QUESTION
I am working with a local council in an area of New Zealand that is very flat, so everything needs to pumped for reticulated water to houses.
In this system, water is transferred (using pumps) from a bore and stored in a main reservoir (3,500cu m)where it is treated. From the main reservoir, the water is pumped to a small town reservoir which is located in a tower with approx 38m head. The town reservoir holds 385cu m. We are only talking about a small town in rural NZ with a population less than 2,300 people.
The pump station is due for an upgrade and one option on the table is to pump directly into the reticulation loop and remove the storage reservoirs. Effectively the pumps would provide all the pressure (approx. 420kPa) for the town.
My questions are these:
- Will energy use decrease/increase with a direct feed into the reticulation loop and why?
- One disadvantage of a direct feed relates to the lack of capacity if there was a power outage, earthquake, disaster etc. What are the advantages?
- Any other consideration greatly appreciated.
REPLIES
77JQX
I work for a water district that has about 100 pump stations, and uses both approaches (1) pumping to elevated storage, and (2) constant pumping in a closed loop system. While in theory both ways of pumping do the same job (same quantity of water delivered at the same pressure), in practice, the pumping to a tank is much more efficient.

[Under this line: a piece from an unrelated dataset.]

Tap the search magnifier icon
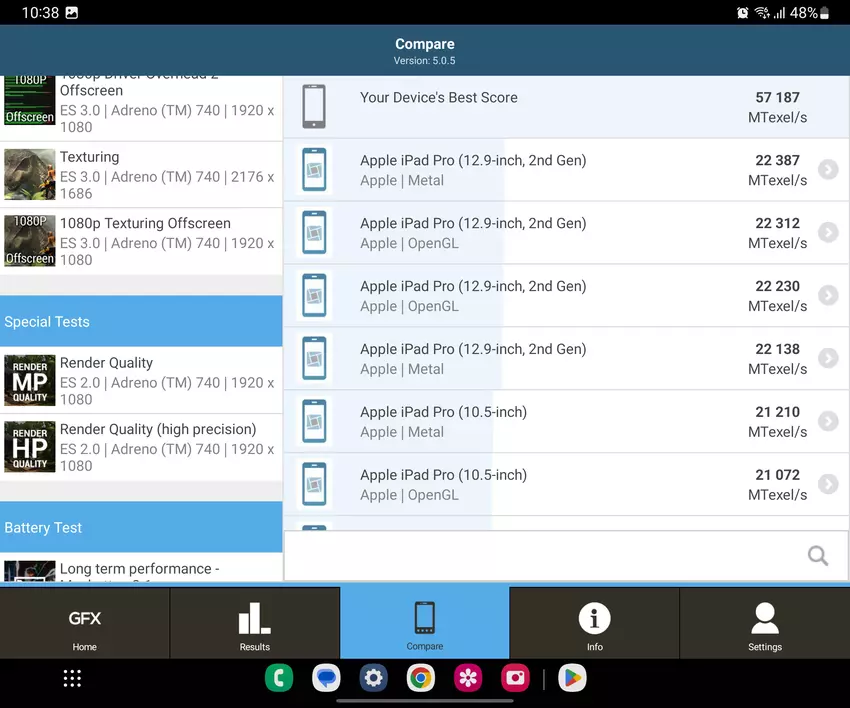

With a tank, you can operate a pump in its sweet spot, and as demands vary throughout the season, you adapt by changing how many hours per day the pump operates. Pumping to a tank typically has an efficiency of 75% or greater. Plus, since the fire storage is in the tank, we only need a 2 pump station to have redundancy.

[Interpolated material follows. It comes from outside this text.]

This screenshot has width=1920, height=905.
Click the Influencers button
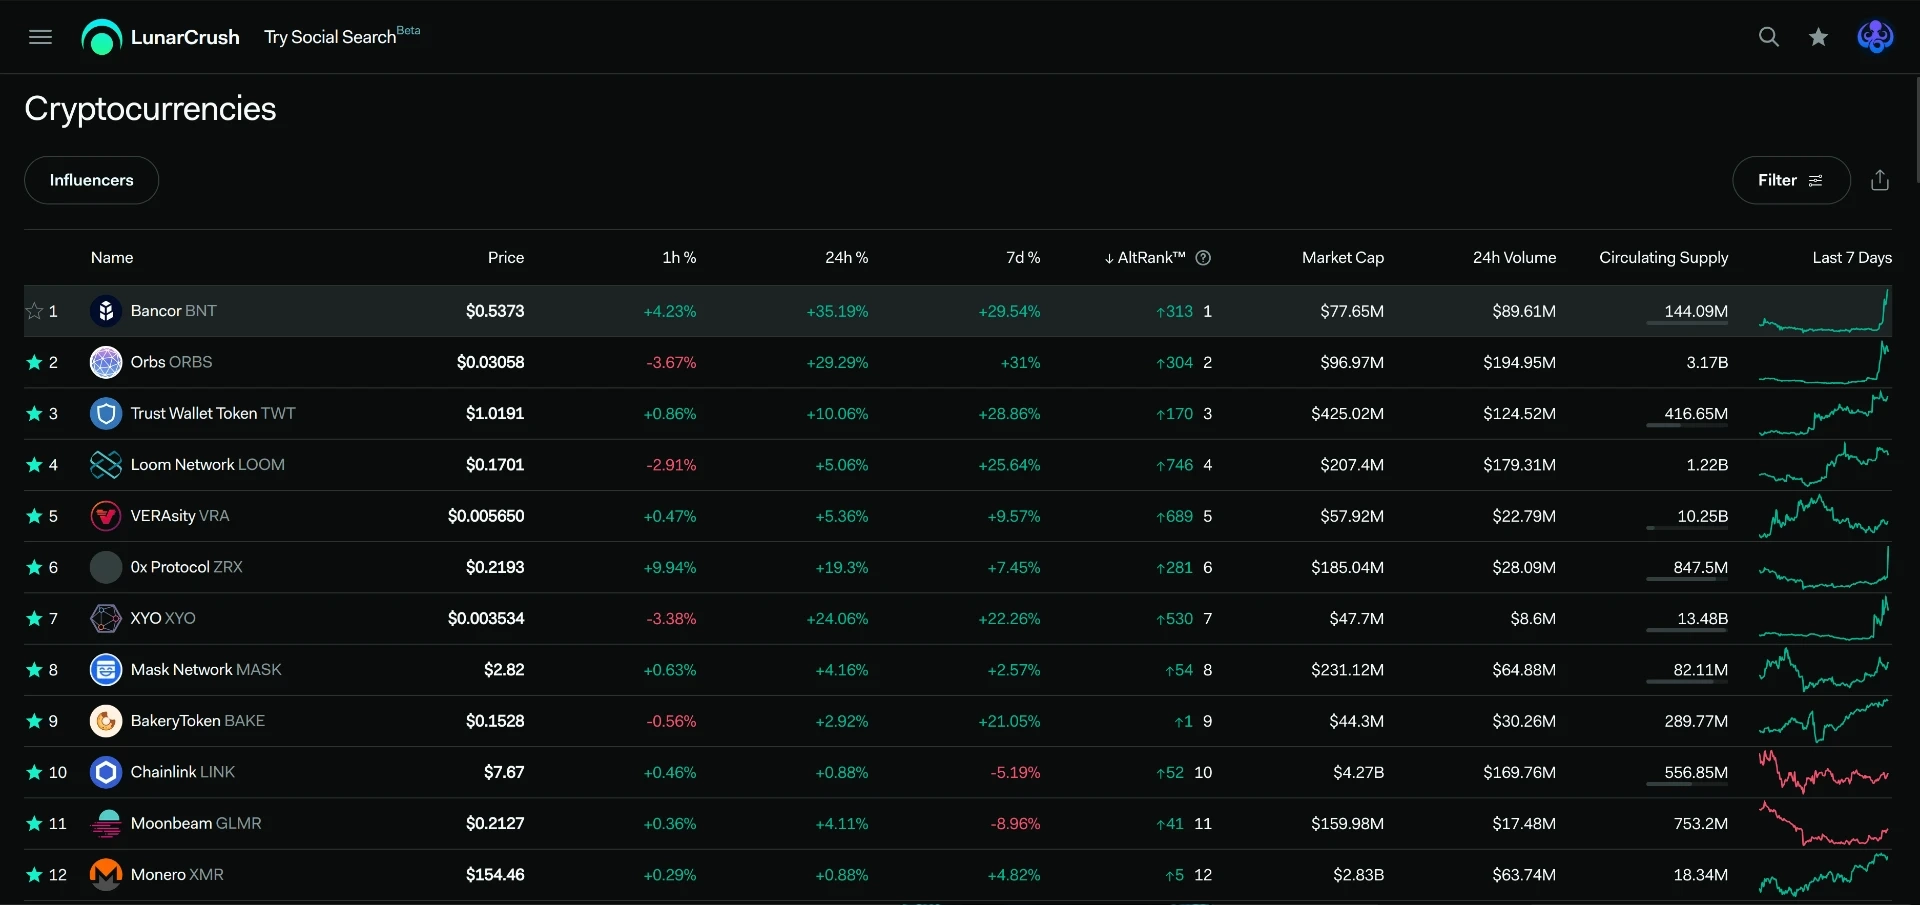click(x=91, y=180)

With constant pumping, you need to operate a pump 24/7, regardless of the demand (the 2,300 household demands are too large for an effective hydropneumatic system). So you’ll need to specify pumps that meet the full range of demands. For our system, the ratio of summertime peak demand to wintertime minimum demand is about 20:1. Add in fire flow, and the pumping demand ratio gets to 200:1 (or larger). So how many pumps are you planning to use? We use 4 at most - including two redundant fire pumps and a backup genset. With that range of flows, and that few pumps, there’s no way to keep a pump station operating efficiently (VFD or not). Our typical constant pumping zone efficiencies are less than 20% on an annual average.
There are a few advantages to constant pumping. Lower capital costs. Storing water can give rise to quality concerns - disinfectant residual and disinfection byproduct problems are smaller without storage tanks. Sometimes, there just isn’t a good place to put a tank.
Without the tank, your new pump station just got more expensive due to fire flow, and your operations just got more expensive due to poor efficiency. I’ll leave it to you to do the economic comparison between tank maintenance and pump station costs. But unless you have serious water quality concern with your tank, I bet you’re better off keeping it.